Dr Andelka Phillips is a senior Lecturer at the University of Waikato’s Faculty of Law and a Research Associate at the Centre for Health, Law and Emerging Technologies (HeLEX) at University of Oxford. She has focused her research on the regulation of the direct-to-consumer (DTC) genetic testing industry. One of Dr Phillips’ main criticisms of the industry is the extremely long and complex terms of service that consumers must agree to as part of submitting their saliva samples.

Dr Phillips’ reviewed contracts for 71 of these companies which revealed some disconcerting clauses. Seventy-two percent of contracts included a clause allowing the company to alter terms (without the agreement of the consumer) with 28 contracts including a condition to alter terms at any time.  Nearly half of reviewed contracts allowed for disclosure of personal data or genetic data to third parties in certain circumstances.

Twenty-five percent of contracts permitted disclosure of DNA data to law enforcement. In 2019, it was revealed that FamilyTreeDNA, a company which had collected more than 1 million DNA samples, had been working with the FBI to investigate violent crime.

Privacy considerations associated with these tests

For users of DTC DNA kits, there are major privacy questions including: How long do these companies keep consumer’s genetic information? Who is the data shared with and for what purposes? And are you able to request for your information to be deleted from the company’s records?

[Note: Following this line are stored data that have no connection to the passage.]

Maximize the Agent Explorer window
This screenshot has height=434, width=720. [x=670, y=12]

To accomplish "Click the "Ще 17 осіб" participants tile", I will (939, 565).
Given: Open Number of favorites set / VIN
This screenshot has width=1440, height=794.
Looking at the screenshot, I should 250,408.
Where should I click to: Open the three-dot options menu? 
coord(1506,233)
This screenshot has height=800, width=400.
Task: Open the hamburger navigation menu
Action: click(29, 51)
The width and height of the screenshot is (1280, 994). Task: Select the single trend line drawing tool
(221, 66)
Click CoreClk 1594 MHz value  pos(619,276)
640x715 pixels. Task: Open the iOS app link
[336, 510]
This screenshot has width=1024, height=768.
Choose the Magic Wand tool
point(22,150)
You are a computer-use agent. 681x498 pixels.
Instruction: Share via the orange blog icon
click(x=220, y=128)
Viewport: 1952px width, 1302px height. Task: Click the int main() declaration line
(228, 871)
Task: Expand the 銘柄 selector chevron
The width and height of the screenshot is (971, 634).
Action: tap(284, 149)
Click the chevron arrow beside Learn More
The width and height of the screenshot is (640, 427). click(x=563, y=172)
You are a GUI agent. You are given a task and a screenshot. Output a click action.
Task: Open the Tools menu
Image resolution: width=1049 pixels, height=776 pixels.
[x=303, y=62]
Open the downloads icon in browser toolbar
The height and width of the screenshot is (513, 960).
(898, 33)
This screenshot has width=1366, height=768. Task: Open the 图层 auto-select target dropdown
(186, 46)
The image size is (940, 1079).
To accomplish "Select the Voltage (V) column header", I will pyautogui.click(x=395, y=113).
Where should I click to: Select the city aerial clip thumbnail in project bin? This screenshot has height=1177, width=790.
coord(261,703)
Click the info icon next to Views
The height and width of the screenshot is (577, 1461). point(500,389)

Some companies in this industry have been explicit in stating their real motives for collecting people’s DNA. 23andMe, at their launch in 2007 told the San Francisco Chronicle: ““Once you have the [genetic] data, [the company] does actually become the Google of personalized health care.” Understanding variations in the human genome may assist with drug development and give DTC DNA companies valuable insights into the global pharmaceutical industry worth $1.2 trillion USD in 2018.  Drug-company giant, GlaxoSmithKline invested $300 million in 23andMe in 2018 with an eye to using the DNA company’s de-identified, aggregate customer data for drug research. As this Atlantic article noted, “you don’t make that kind of money selling $99 spit kits.”

Dubious tests conducted by some DTC DNA companies

The lack of regulation in the DTC DNA industry is apparent in the fact that some genetic testing companies offer to reveal information about people that there no scientific evidence they can deliver. Examples include tests that claim they can show whether your child has “language learning” genes, will possess innate football talent or even whether they are a “picky eater”. The evidence that DNA can reveal any of these traits is doubtful at best and more likely, completely misleading.

One savvy Canadian man decided to assess the accuracy of a Toronto-based DTC DNA lab which charged $250 dollars to conduct a check into your ancestry. He submitted three samples, two from himself and one from his girlfriend’s dog for analysis. The results he received showed that both he and Snoopy the chihuahua shared identical “indigenous” ancestry. It emerged that the tests were being used by some wealthy Canadians to fraudulently attain indigenous status and save money on some taxes.